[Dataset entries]
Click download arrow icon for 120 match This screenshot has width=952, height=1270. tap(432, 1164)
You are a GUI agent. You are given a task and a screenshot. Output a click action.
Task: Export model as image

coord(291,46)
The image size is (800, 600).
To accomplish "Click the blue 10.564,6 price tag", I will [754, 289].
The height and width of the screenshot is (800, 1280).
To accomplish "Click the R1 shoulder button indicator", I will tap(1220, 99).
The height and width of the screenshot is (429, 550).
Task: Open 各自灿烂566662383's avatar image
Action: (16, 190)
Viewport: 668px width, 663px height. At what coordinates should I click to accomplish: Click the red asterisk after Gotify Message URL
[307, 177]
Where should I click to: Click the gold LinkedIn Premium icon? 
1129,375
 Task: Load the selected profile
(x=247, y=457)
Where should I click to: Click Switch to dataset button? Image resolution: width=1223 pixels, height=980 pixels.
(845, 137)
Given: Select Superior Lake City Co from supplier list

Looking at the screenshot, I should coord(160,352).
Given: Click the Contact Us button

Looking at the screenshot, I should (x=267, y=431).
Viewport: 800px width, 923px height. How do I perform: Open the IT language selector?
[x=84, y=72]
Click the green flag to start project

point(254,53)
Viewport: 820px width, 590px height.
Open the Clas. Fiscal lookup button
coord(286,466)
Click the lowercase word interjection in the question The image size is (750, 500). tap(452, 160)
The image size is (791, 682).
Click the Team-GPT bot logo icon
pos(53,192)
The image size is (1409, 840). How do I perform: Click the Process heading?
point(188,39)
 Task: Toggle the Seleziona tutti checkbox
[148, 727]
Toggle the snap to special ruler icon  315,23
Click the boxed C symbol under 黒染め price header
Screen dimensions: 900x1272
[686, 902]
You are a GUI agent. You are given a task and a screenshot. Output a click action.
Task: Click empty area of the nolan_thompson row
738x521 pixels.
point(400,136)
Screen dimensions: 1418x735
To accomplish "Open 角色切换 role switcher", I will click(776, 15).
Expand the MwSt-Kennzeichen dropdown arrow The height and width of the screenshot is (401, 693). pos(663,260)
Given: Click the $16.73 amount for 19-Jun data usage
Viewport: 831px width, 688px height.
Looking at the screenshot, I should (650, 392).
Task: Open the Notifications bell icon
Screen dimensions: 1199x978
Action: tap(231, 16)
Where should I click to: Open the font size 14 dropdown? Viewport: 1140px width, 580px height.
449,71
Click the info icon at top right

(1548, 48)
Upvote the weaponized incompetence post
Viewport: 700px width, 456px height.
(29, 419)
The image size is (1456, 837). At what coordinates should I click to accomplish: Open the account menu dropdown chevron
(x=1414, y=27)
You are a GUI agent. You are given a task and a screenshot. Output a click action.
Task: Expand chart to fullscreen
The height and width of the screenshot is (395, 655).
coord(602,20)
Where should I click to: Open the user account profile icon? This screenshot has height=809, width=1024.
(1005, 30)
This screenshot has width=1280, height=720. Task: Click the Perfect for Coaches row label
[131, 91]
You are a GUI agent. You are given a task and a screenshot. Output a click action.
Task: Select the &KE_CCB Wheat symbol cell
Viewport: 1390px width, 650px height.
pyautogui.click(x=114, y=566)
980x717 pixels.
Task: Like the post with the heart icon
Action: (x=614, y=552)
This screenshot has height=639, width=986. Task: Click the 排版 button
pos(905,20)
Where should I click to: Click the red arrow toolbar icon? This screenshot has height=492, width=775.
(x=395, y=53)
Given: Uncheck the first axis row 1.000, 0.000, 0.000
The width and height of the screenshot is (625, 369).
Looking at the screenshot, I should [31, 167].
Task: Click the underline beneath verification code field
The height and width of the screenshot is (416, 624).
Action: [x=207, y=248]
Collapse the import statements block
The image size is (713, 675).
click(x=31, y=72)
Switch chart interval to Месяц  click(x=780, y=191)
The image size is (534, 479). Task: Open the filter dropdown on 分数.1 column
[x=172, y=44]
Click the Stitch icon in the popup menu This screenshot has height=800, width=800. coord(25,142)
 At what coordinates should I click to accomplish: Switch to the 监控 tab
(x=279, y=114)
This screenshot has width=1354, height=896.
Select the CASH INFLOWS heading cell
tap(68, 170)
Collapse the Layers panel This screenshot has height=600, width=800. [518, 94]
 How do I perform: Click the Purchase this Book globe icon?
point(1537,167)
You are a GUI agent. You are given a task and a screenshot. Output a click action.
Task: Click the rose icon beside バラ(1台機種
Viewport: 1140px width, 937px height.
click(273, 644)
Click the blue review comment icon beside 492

* WHAT IS BEING ASKED
Each entry given above is to be duplicated exactly.

* ANSWER SPACE
Click download arrow icon for 120 match This screenshot has width=952, height=1270. tap(432, 1164)
You are a GUI agent. You are given a task and a screenshot. Output a click action.
Task: Export model as image

coord(291,46)
The image size is (800, 600).
To accomplish "Click the blue 10.564,6 price tag", I will [754, 289].
The height and width of the screenshot is (800, 1280).
To accomplish "Click the R1 shoulder button indicator", I will tap(1220, 99).
The height and width of the screenshot is (429, 550).
Task: Open 各自灿烂566662383's avatar image
Action: (16, 190)
Viewport: 668px width, 663px height. At what coordinates should I click to accomplish: Click the red asterisk after Gotify Message URL
[307, 177]
Where should I click to: Click the gold LinkedIn Premium icon? 
1129,375
 Task: Load the selected profile
(x=247, y=457)
Where should I click to: Click Switch to dataset button? Image resolution: width=1223 pixels, height=980 pixels.
(845, 137)
Given: Select Superior Lake City Co from supplier list

Looking at the screenshot, I should coord(160,352).
Given: Click the Contact Us button

Looking at the screenshot, I should (x=267, y=431).
Viewport: 800px width, 923px height. How do I perform: Open the IT language selector?
[x=84, y=72]
Click the green flag to start project

point(254,53)
Viewport: 820px width, 590px height.
Open the Clas. Fiscal lookup button
coord(286,466)
Click the lowercase word interjection in the question The image size is (750, 500). tap(452, 160)
The image size is (791, 682).
Click the Team-GPT bot logo icon
pos(53,192)
The image size is (1409, 840). How do I perform: Click the Process heading?
point(188,39)
 Task: Toggle the Seleziona tutti checkbox
[148, 727]
Toggle the snap to special ruler icon  315,23
Click the boxed C symbol under 黒染め price header
Screen dimensions: 900x1272
[686, 902]
You are a GUI agent. You are given a task and a screenshot. Output a click action.
Task: Click empty area of the nolan_thompson row
738x521 pixels.
point(400,136)
Screen dimensions: 1418x735
To accomplish "Open 角色切换 role switcher", I will click(776, 15).
Expand the MwSt-Kennzeichen dropdown arrow The height and width of the screenshot is (401, 693). pos(663,260)
Given: Click the $16.73 amount for 19-Jun data usage
Viewport: 831px width, 688px height.
Looking at the screenshot, I should (650, 392).
Task: Open the Notifications bell icon
Screen dimensions: 1199x978
Action: tap(231, 16)
Where should I click to: Open the font size 14 dropdown? Viewport: 1140px width, 580px height.
449,71
Click the info icon at top right

(1548, 48)
Upvote the weaponized incompetence post
Viewport: 700px width, 456px height.
(29, 419)
The image size is (1456, 837). At what coordinates should I click to accomplish: Open the account menu dropdown chevron
(x=1414, y=27)
You are a GUI agent. You are given a task and a screenshot. Output a click action.
Task: Expand chart to fullscreen
The height and width of the screenshot is (395, 655).
coord(602,20)
Where should I click to: Open the user account profile icon? This screenshot has height=809, width=1024.
(1005, 30)
This screenshot has width=1280, height=720. Task: Click the Perfect for Coaches row label
[131, 91]
You are a GUI agent. You are given a task and a screenshot. Output a click action.
Task: Select the &KE_CCB Wheat symbol cell
Viewport: 1390px width, 650px height.
pyautogui.click(x=114, y=566)
980x717 pixels.
Task: Like the post with the heart icon
Action: (x=614, y=552)
This screenshot has height=639, width=986. Task: Click the 排版 button
pos(905,20)
Where should I click to: Click the red arrow toolbar icon? This screenshot has height=492, width=775.
(x=395, y=53)
Given: Uncheck the first axis row 1.000, 0.000, 0.000
The width and height of the screenshot is (625, 369).
Looking at the screenshot, I should [31, 167].
Task: Click the underline beneath verification code field
The height and width of the screenshot is (416, 624).
Action: [x=207, y=248]
Collapse the import statements block
The image size is (713, 675).
click(x=31, y=72)
Switch chart interval to Месяц  click(x=780, y=191)
The image size is (534, 479). Task: Open the filter dropdown on 分数.1 column
[x=172, y=44]
Click the Stitch icon in the popup menu This screenshot has height=800, width=800. coord(25,142)
 At what coordinates should I click to accomplish: Switch to the 监控 tab
(x=279, y=114)
This screenshot has width=1354, height=896.
Select the CASH INFLOWS heading cell
tap(68, 170)
Collapse the Layers panel This screenshot has height=600, width=800. [518, 94]
 How do I perform: Click the Purchase this Book globe icon?
point(1537,167)
You are a GUI agent. You are given a task and a screenshot. Output a click action.
Task: Click the rose icon beside バラ(1台機種
Viewport: 1140px width, 937px height.
click(273, 644)
Click the blue review comment icon beside 492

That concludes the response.